Please copy the data exactly as it stands, minus the images.

Provided data Block Start

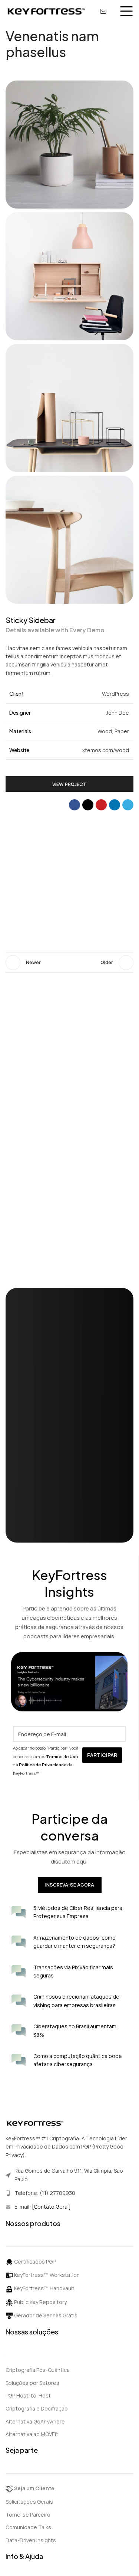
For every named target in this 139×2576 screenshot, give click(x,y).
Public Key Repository (40, 2301)
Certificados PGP (34, 2261)
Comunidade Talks (28, 2527)
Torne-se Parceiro (28, 2514)
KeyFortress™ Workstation (46, 2274)
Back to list (69, 962)
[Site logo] (46, 10)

Provided data Block End

Written response:
For every named target in this 139×2576 screenshot, give click(x,y).
Public Key Repository (40, 2301)
Certificados PGP (34, 2261)
Comunidade Talks (28, 2527)
Torne-se Parceiro (28, 2514)
KeyFortress™ Workstation (46, 2274)
Back to list (69, 962)
[Site logo] (46, 10)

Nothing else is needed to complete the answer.